■ Aim of the exercise
List every line in this data where the string "target" occurs.

___ Data ___

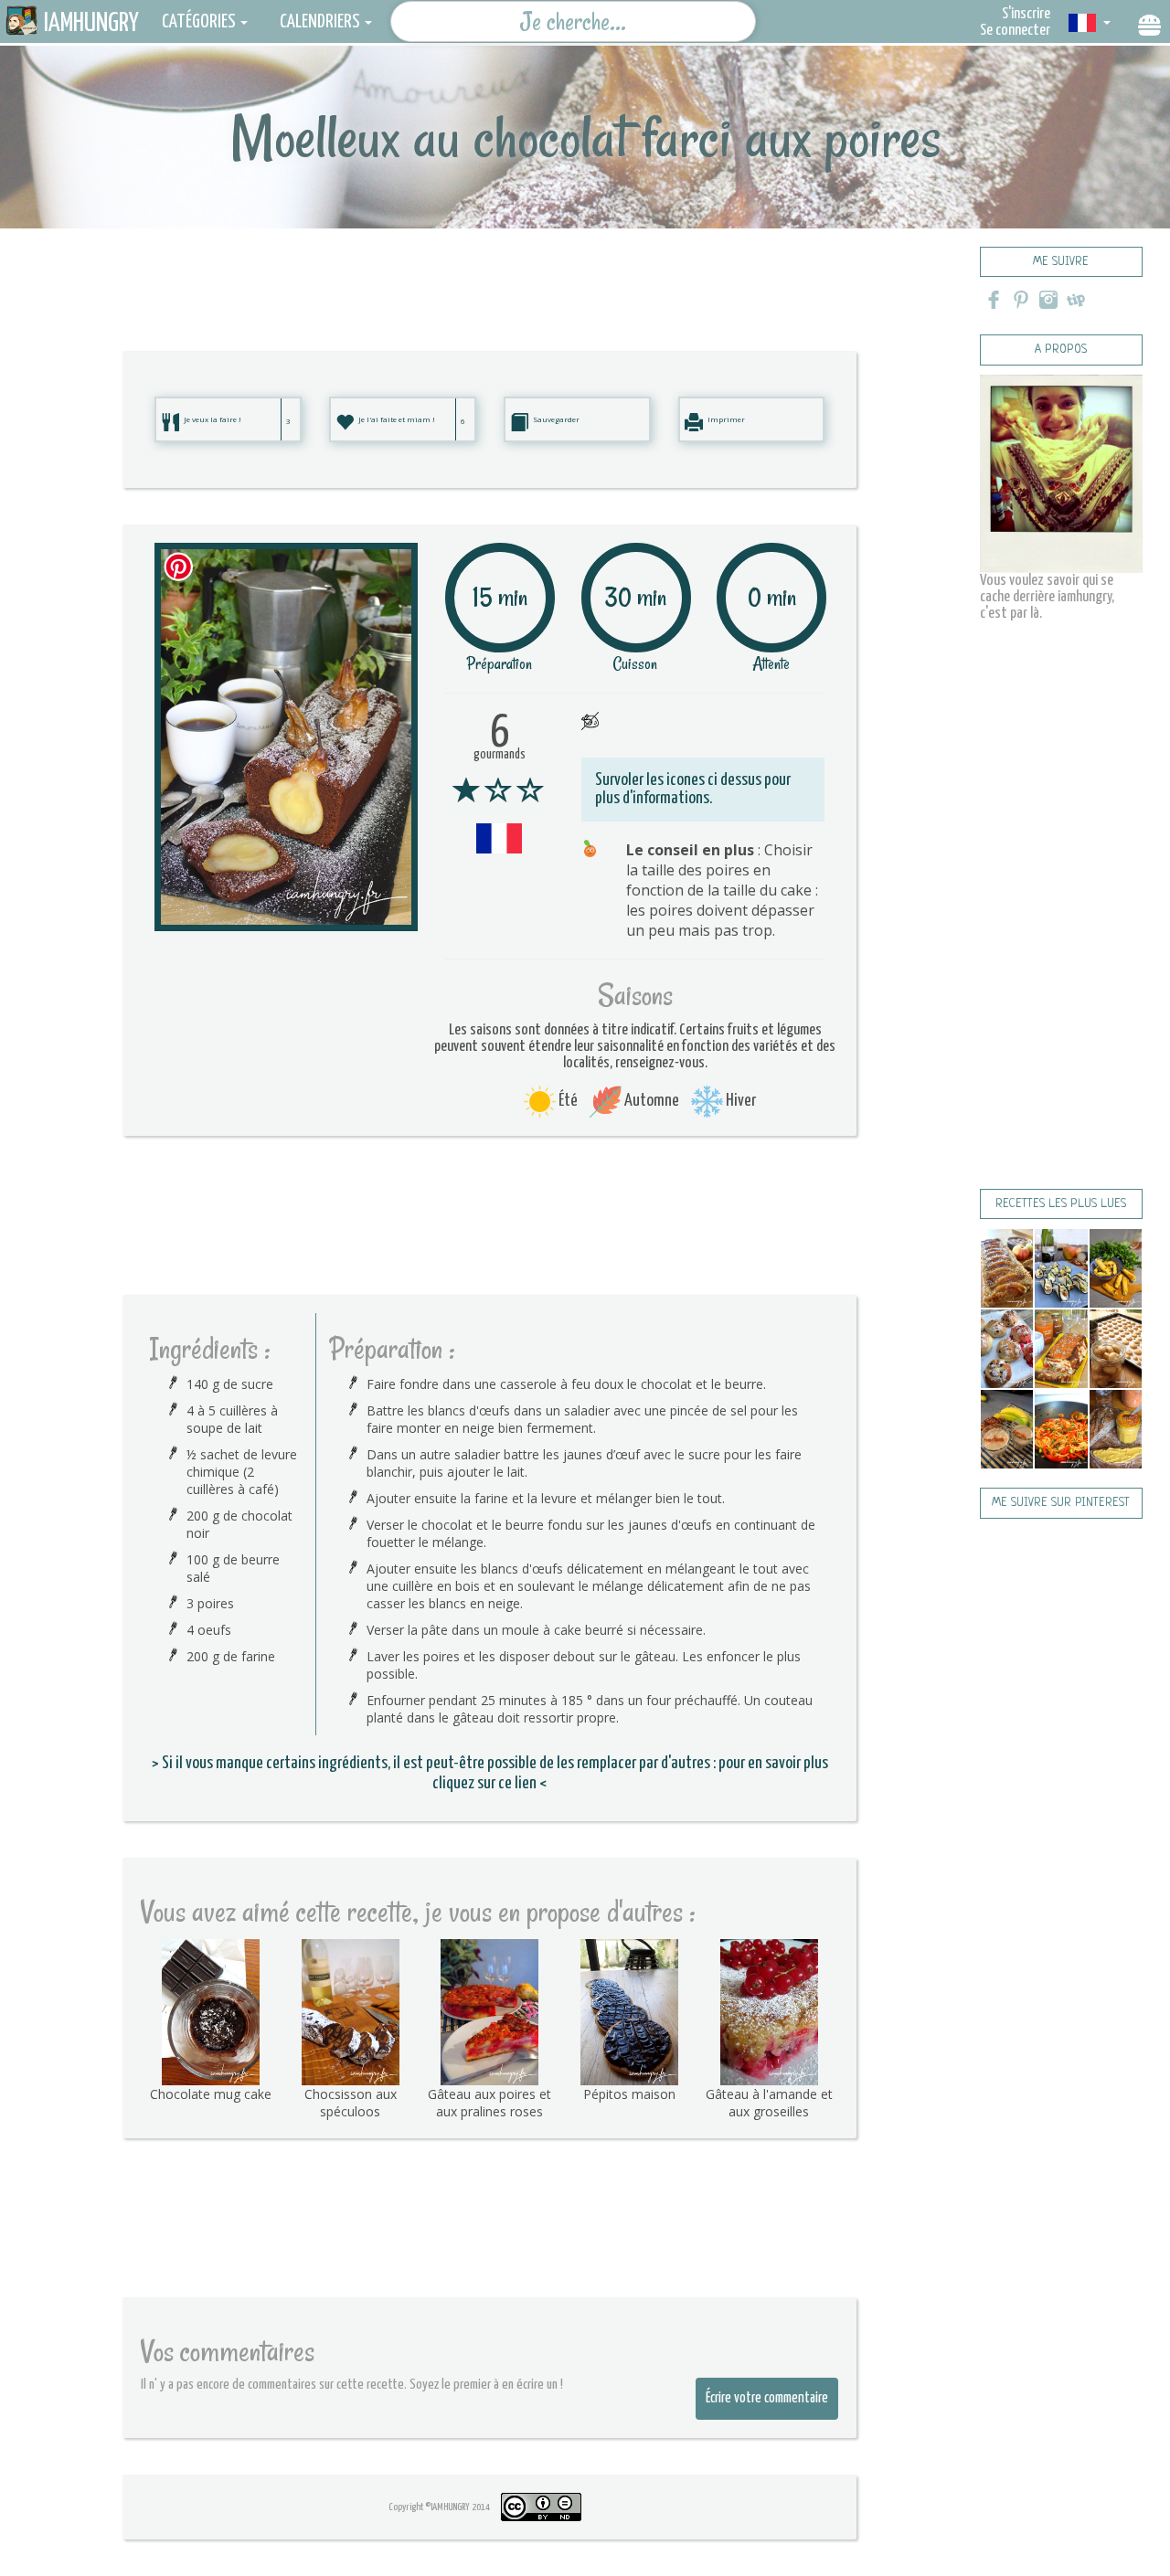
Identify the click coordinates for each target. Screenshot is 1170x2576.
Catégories (199, 22)
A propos (1061, 349)
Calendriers (320, 22)
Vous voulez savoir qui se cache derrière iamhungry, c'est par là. (1047, 597)
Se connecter (1015, 30)
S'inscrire (1026, 14)
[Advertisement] (490, 269)
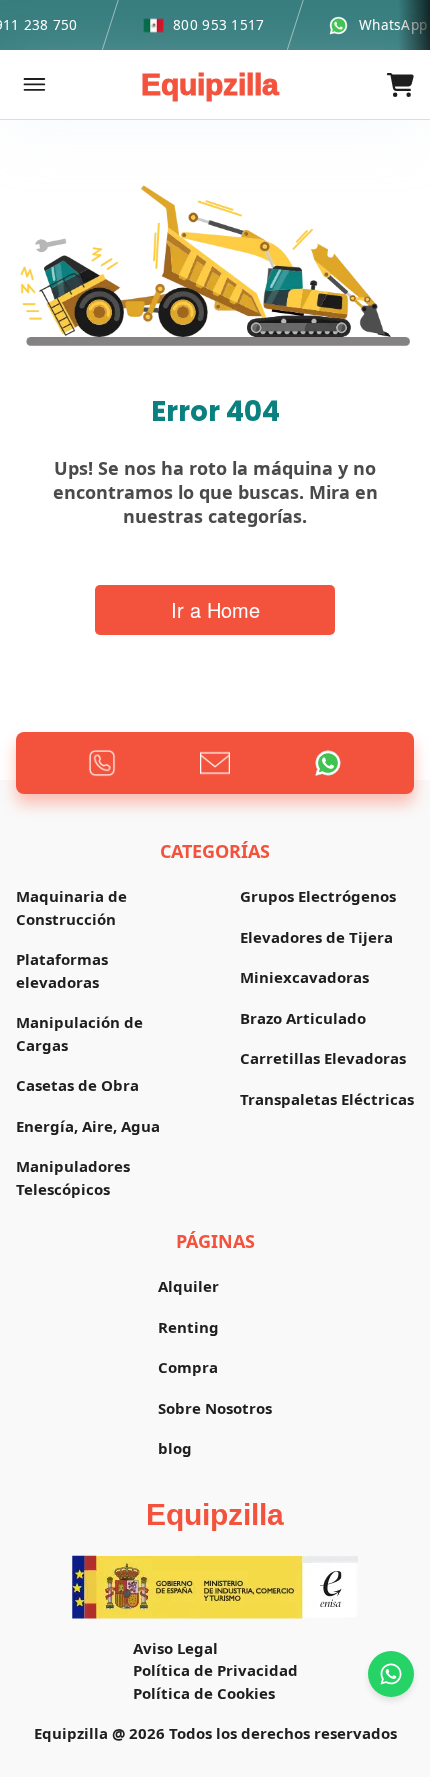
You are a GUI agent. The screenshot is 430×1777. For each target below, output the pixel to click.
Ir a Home (215, 609)
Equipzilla (210, 84)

___

■ Response
Identify the click coordinates for each target. Screenshot is 1170x2576.
You are a GUI agent. The screenshot is 430×1777. For each target below, output the pixel to click.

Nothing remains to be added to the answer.